◆ Activity:
The lines you should transcribe are those from the one containing "Viewport: 514px width, 399px height." to the end of the listing below, exactly, with pictures left out.

=== Section Start ===

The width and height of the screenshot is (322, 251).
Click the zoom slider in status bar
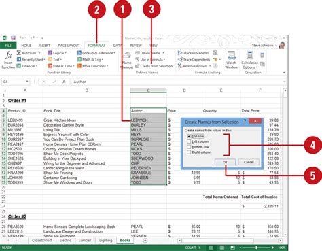pos(256,248)
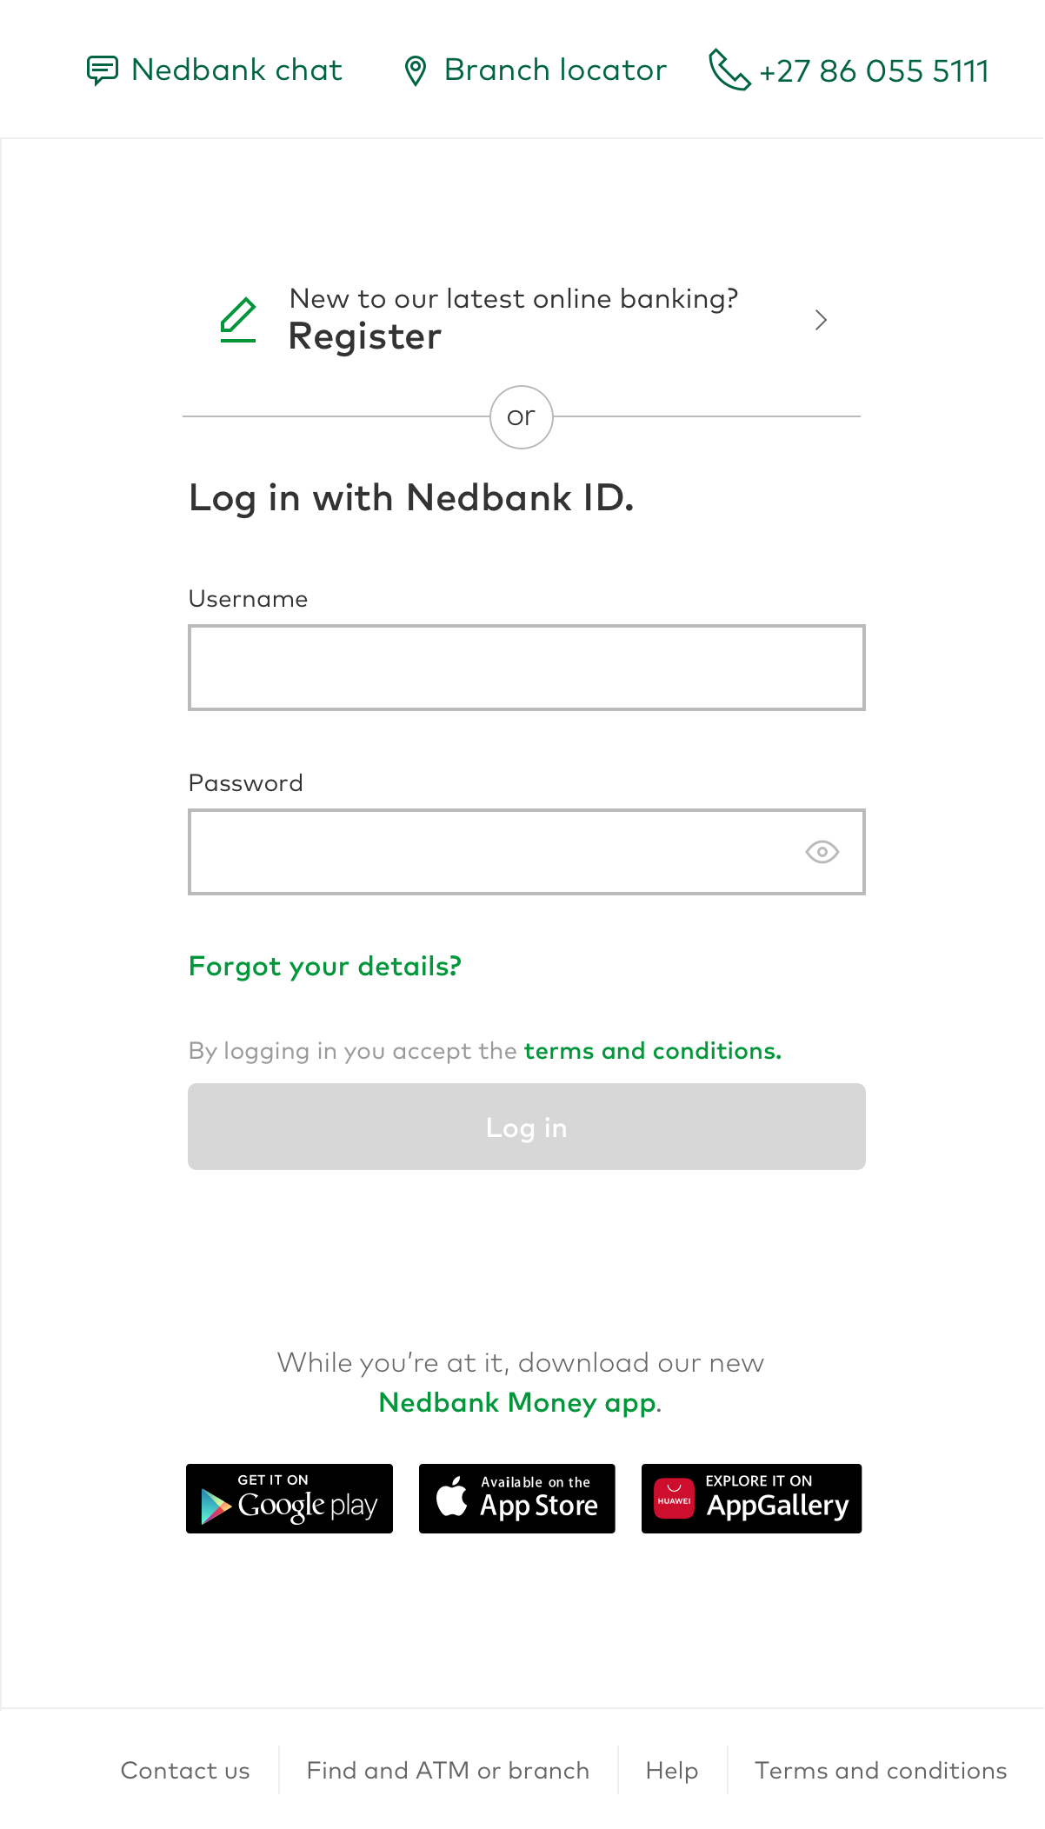1045x1829 pixels.
Task: Open the Huawei AppGallery badge
Action: coord(751,1499)
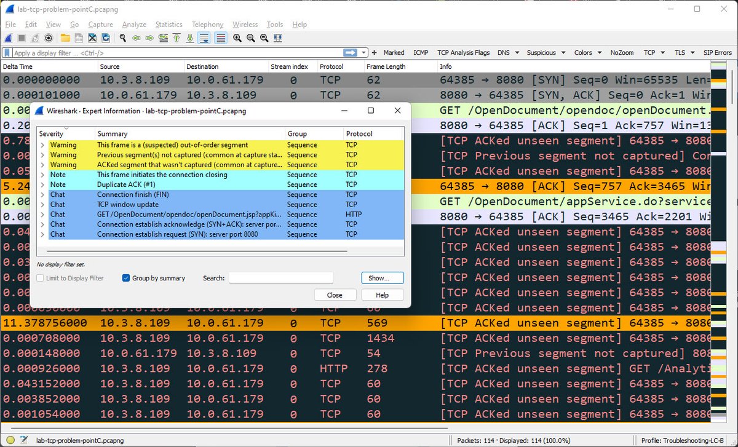Start a new packet capture

(7, 38)
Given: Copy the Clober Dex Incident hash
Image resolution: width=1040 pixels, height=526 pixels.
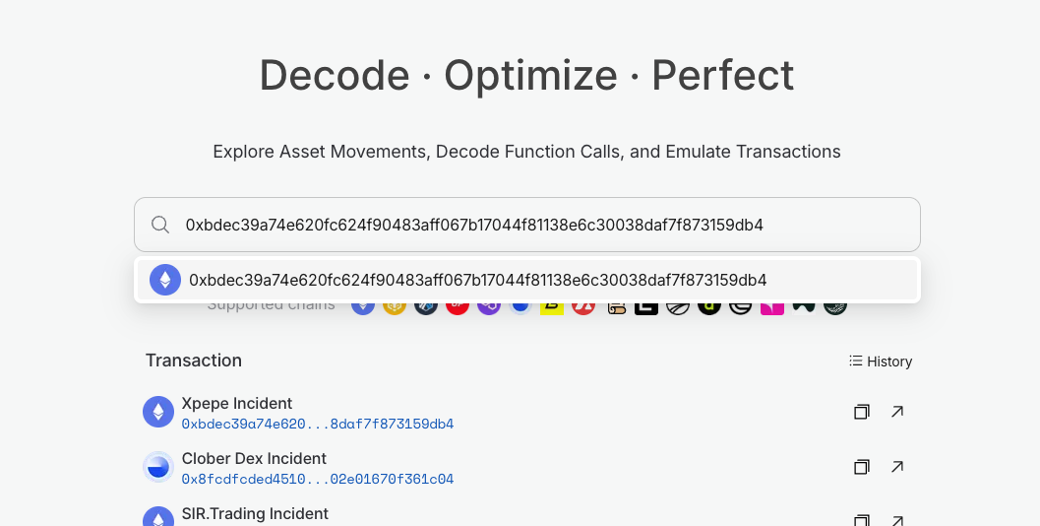Looking at the screenshot, I should pyautogui.click(x=861, y=467).
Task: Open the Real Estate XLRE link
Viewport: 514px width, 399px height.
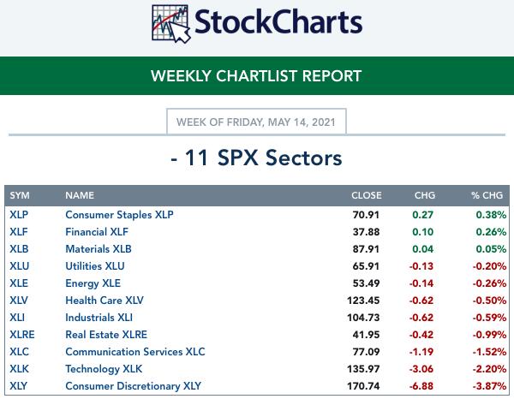Action: [x=106, y=334]
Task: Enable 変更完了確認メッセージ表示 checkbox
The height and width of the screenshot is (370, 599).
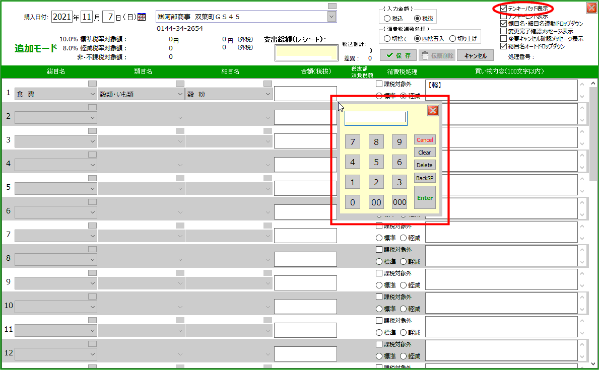Action: [x=504, y=31]
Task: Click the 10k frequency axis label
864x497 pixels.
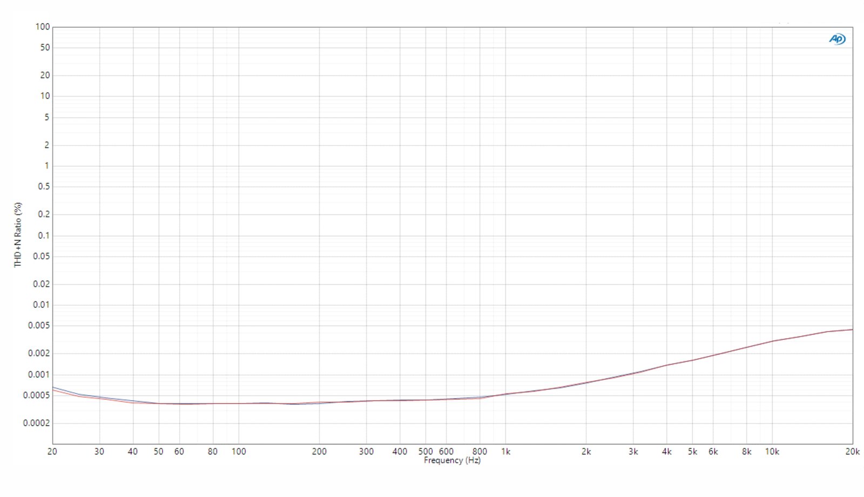Action: point(772,452)
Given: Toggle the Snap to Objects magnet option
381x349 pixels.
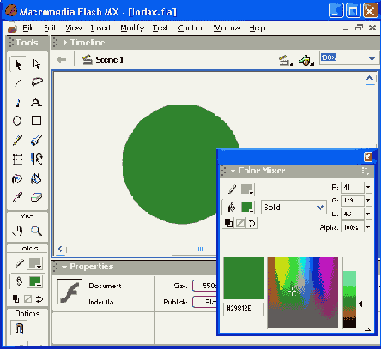Looking at the screenshot, I should coord(19,328).
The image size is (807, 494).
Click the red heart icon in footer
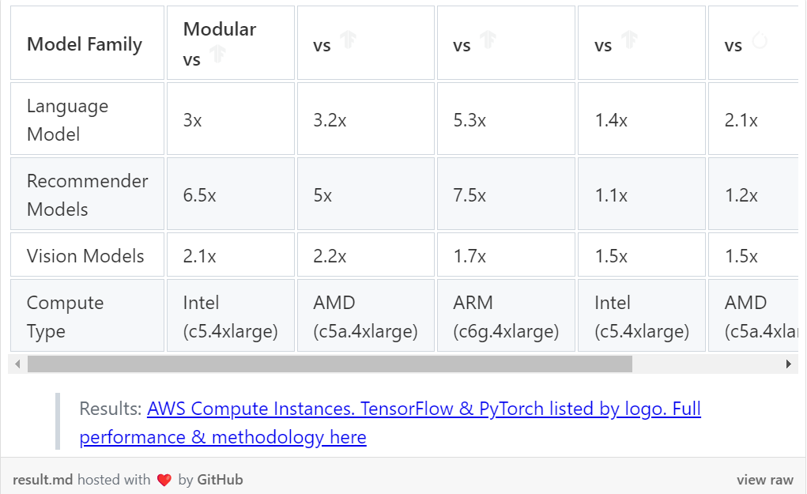164,480
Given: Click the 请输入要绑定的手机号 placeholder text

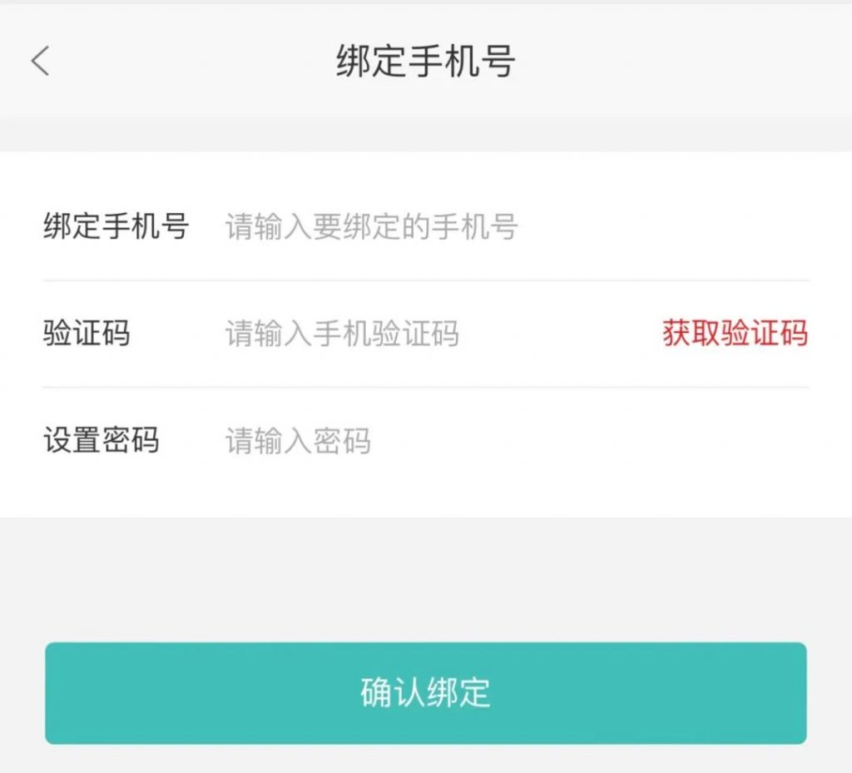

=== Section End ===

◆ Task output:
Viewport: 514px width, 399px height.
Action: [x=106, y=334]
Task: Enable 変更完了確認メッセージ表示 checkbox
The height and width of the screenshot is (370, 599).
Action: [x=504, y=31]
Task: Click the 10k frequency axis label
864x497 pixels.
Action: point(772,452)
Given: Toggle the Snap to Objects magnet option
381x349 pixels.
Looking at the screenshot, I should coord(19,328).
The image size is (807, 494).
Click the red heart icon in footer
164,480
Given: Click the 请输入要绑定的手机号 placeholder text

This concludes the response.